Pensez-vous que la réforme des droits de succession pourrait voir le jour dans l’agenda politique à venir ?
Pas à court terme. Aujourd’hui, le sujet n’est pas sur la table. Elle suscite des tensions, y compris parmi les professionnels – notaires, avocats, experts-comptables – qui n’y trouvent pas tous le même intérêt. Et politiquement, les responsables préfèrent les effets d’annonce à des réformes structurelles, souvent impopulaires à court terme.
Dans ce contexte, Bercy a envisagé de se pencher sur la poche d’épargne excédentaire des Français. La situation de l’assurance-vie est-elle susceptible d’être mise sur la table ?
Pendant longtemps, j’ai estimé qu’il ne fallait pas y toucher. Aujourd’hui, je pense qu’une évolution est possible, mais à condition d’y aller avec une extrême prudence. L’assurance-vie joue un rôle central dans le financement de la dette publique. Elle constitue une source majeure de financement pour l’État via les investissements en obligations. Toute réforme trop brutale pourrait déstabiliser le secteur, fragiliser les compagnies d’assurances, voire entraîner des risques systémiques.
Faut-il craindre une vague de rachats de la part des épargnants dans ce cas de figure ?
On distingue en réalité deux grands types d’épargnants qui investissent en assurance-vie. D’un côté, ceux qui recherchent les avantages successoraux et fiscaux de l’enveloppe. De l’autre, ceux qui s’y intéressent principalement pour obtenir un meilleur rendement de leur épargne sécurisée (fonds euros). Ces deux segments répondent à des logiques très différentes. La deuxième catégorie est très mobile. Il suffit qu’on leur annonce par exemple une remontée des taux et une meilleure rémunération du Livret A pour qu’ils envisagent de repositionner leur épargne, surtout s’ils ne sont pas imposés sur le revenu – ce qui est le cas de 55 % des Français. Certains peuvent alors clôturer sans pénalité fiscale leur contrat d’assurance-vie et choisir un produit d’épargne plus rémunérateur.
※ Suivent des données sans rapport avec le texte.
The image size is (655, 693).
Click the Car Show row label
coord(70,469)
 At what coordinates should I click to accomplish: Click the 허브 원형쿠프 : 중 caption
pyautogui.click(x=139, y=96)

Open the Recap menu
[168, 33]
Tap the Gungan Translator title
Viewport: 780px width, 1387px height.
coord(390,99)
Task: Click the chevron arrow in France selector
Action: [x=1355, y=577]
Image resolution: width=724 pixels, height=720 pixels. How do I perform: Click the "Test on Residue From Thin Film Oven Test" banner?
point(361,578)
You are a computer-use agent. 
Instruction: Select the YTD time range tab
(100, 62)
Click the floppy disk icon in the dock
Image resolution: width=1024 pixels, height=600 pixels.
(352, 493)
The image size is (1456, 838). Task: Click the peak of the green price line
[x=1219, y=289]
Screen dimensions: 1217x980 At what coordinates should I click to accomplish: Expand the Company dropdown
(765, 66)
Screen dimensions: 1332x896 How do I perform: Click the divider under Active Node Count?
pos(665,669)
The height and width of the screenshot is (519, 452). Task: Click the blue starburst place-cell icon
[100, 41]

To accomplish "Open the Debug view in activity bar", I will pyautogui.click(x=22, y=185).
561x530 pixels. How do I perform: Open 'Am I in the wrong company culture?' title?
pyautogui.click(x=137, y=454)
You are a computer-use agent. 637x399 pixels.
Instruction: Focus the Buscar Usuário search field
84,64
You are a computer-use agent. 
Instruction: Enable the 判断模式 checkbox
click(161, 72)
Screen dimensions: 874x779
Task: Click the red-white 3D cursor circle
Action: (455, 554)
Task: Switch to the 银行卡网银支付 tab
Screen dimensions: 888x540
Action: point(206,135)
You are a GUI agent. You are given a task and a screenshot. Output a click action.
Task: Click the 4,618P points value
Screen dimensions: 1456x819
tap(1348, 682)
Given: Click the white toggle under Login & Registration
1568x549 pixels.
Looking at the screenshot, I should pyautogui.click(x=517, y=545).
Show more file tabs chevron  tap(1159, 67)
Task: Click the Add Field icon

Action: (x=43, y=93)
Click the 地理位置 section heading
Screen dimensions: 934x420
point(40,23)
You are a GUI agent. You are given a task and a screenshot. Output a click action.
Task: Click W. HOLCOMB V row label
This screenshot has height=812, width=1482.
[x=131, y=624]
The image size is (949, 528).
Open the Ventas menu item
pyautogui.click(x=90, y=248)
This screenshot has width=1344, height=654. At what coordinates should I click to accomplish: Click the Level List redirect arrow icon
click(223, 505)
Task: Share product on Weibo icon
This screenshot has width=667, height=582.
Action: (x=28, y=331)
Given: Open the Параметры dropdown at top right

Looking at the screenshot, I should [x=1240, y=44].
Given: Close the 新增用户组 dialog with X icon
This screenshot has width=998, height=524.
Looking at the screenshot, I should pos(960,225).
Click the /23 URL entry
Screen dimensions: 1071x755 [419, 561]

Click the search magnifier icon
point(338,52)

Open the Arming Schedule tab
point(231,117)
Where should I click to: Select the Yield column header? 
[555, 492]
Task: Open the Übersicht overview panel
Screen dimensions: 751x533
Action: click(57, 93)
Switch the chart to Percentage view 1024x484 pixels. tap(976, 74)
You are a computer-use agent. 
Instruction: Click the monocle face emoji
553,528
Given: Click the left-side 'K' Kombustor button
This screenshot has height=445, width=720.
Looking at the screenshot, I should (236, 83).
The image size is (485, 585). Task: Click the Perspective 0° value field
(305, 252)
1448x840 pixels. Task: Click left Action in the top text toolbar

Quant aux clients attirés par les avantages successoraux, la question est plus sensible. En matière d’impôt sur le revenu, les réformes ne sont généralement pas rétroactives. Mais pour les droits de succession, il existe une certaine rétroactivité, ce qui peut poser problème. En effet, le fait générateur de l’impôt est la date du décès. Cela signifie que toute succession ouverte après l’entrée en vigueur d’une nouvelle loi est soumise aux nouvelles règles, même si le contrat a été établi bien avant. Cela peut créer un sentiment d’injustice chez les épargnants sauf à prévoir une « clause de grand-père ».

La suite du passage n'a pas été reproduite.